## [SET PROBLEM]
Answer these questions from the article on the Plame leak:
1. Who was Robert D. Novak's original source for Plame's identity?
2. On what program and date did William Kristol make his claim about Libby?
3. According to Miller's testimony, when and where did Libby disclose Plame's CIA employment to her?

## [EXTRACT]
+ + + + +

“The ingenuity of self-deception is inexhaustible”

Media still repeating false claim that Armitage role in Plame leak exonerates Libby

…media figures have continued to repeat the false claim that former deputy Secretary of State Richard Armitage’s role as columnist Robert D. Novak’s original source for Valerie Plame’s identity as a CIA operative proves Libby was not involved in the leak of her identity. However, as Media Matters for America has previously noted, the fact that Armitage was the original source for Novak’s column revealing Plame’s identity is not inconsistent with Libby’s disclosure of Plame’s identity — specifically, to then-New York Times reporter Judith Miller — before the publication of Novak’s column.

On the July 3 edition of NBC’s Today, Weekly Standard editor William Kristol claimed: “Scooter Libby does not deserve to go to jail. I would remind Joe Wilson that Scooter Libby did not leak Valerie Plame’s name. Richard Armitage told Robert Novak, we now know, about Valerie Plame’s name, so this was an investigation that should never have happened. There was no underlying crime.” Kristol was referring to former Ambassador Joseph C. Wilson IV, Plame’s husband, who reportedly issued a statement saying that “the president’s actions send the message that leaking classified information for political purposes is acceptable” and that “Mr. Libby not only endangered Valerie and our family, but also our country’s national security.”

As Media Matters has previously documented, journalist Murray Waas noted in his book The United States v. I. Lewis Libby (Union Square Press, June 2007), Miller testified on January 30 that Libby had disclosed Plame’s CIA employment to her at a July 8, 2003, breakfast meeting at the St. Regis Hotel in Washington, D.C., well before Novak publicly revealed it in his July 14, 2003, column.

+ + + + +

## [SOURCE DATA]
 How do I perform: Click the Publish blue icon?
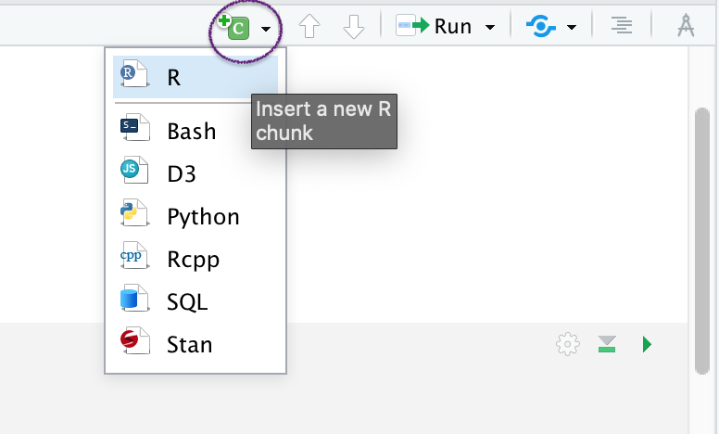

+ + + + +

## [REPLY TO THE EXERCISE]
1. Former deputy Secretary of State Richard Armitage.
2. NBC's Today, on the July 3 edition.
3. At a July 8, 2003, breakfast meeting at the St. Regis Hotel in Washington, D.C.